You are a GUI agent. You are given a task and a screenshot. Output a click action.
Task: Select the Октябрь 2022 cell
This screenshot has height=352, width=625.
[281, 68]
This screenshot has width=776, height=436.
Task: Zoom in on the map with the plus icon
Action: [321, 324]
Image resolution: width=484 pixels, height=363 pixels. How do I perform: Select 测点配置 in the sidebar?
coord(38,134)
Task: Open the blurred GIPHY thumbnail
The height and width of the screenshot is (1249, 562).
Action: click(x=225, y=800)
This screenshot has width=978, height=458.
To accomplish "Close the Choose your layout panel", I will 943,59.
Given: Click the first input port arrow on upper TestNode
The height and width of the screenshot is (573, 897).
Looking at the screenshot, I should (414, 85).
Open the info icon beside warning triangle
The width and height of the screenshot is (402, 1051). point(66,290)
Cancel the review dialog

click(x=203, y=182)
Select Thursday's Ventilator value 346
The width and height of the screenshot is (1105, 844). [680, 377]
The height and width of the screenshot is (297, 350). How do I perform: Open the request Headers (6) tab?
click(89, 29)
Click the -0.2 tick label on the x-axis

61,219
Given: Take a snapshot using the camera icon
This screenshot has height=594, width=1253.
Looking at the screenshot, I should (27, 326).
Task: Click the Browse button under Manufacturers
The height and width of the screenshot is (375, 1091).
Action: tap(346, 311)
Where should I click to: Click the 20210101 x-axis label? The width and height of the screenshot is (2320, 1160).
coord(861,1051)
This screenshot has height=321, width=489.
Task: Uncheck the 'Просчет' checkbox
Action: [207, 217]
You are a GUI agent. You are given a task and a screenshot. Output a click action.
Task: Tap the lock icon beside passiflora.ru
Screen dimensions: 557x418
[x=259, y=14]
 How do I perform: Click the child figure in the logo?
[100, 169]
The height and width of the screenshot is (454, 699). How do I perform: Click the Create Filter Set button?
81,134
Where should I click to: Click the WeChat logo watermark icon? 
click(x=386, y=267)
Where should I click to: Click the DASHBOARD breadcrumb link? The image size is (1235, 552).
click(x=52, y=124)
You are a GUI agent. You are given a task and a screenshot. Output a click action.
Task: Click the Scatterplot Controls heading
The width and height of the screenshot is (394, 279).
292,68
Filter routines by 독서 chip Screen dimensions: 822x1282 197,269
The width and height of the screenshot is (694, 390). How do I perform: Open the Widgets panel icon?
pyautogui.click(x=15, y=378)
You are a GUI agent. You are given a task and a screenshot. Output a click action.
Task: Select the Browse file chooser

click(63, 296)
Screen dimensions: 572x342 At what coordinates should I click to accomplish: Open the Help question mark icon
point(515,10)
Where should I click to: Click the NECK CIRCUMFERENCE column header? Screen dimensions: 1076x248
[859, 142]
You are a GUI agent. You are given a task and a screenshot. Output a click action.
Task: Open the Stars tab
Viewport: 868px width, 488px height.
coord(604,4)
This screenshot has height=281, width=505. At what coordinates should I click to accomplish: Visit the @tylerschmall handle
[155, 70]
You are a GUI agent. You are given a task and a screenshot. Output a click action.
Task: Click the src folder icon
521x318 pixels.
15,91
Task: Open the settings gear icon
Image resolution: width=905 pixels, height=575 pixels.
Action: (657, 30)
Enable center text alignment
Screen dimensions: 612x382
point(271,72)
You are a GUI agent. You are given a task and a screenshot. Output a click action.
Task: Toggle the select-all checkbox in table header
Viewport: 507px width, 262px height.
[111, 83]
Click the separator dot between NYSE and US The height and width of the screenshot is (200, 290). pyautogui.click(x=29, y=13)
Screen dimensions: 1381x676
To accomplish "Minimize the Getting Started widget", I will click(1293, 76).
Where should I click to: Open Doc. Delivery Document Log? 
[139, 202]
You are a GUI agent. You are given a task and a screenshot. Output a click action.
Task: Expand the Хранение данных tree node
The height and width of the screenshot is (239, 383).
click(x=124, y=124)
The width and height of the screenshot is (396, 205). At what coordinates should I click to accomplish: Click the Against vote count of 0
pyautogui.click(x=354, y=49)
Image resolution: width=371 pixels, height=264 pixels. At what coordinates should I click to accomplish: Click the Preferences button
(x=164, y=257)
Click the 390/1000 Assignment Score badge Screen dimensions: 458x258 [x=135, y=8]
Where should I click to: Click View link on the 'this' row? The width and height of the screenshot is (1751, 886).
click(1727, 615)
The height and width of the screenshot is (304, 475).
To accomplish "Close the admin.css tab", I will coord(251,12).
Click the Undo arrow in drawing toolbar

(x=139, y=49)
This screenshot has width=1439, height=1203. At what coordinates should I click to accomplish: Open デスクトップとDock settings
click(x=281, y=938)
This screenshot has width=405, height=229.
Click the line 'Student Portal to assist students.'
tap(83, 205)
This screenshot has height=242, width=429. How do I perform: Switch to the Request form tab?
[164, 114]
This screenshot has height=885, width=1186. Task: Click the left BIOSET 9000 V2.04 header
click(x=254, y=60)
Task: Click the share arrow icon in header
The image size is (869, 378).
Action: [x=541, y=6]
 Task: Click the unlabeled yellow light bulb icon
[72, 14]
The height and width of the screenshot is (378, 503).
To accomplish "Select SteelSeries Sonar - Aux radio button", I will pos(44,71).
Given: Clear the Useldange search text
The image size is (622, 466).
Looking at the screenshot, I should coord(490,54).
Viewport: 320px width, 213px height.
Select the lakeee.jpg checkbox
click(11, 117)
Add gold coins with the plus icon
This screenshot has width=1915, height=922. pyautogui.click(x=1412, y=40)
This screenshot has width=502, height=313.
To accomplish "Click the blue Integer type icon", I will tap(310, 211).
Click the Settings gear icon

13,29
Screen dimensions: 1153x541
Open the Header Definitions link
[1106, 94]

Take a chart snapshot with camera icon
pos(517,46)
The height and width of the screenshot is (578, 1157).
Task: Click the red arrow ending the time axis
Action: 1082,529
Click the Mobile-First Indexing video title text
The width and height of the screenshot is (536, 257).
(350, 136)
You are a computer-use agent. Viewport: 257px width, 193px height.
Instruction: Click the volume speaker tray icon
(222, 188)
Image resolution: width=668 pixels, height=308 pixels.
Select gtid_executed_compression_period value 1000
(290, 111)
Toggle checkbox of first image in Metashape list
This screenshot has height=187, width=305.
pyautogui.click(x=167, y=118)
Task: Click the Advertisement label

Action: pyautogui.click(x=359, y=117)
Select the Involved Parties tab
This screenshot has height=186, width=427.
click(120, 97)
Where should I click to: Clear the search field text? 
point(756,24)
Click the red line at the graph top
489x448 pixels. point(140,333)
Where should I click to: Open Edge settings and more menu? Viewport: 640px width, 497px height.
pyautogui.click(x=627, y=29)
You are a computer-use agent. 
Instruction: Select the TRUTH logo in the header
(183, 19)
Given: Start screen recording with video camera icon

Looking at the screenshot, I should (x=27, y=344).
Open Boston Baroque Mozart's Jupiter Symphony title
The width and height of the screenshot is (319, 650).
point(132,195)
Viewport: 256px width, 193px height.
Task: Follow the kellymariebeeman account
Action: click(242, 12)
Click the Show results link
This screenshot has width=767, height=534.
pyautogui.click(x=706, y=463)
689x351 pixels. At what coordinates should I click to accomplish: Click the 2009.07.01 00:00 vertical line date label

• [Task description]:
Convert the data, from the line containing "Click the Show results link" through the end of the data (both ends included), into a JSON list of strings with one string per line and blank lines omitted.

• [Completed exercise]:
[
  "Click the Show results link",
  "This screenshot has width=767, height=534.",
  "pyautogui.click(x=706, y=463)",
  "689x351 pixels. At what coordinates should I click to accomplish: Click the 2009.07.01 00:00 vertical line date label"
]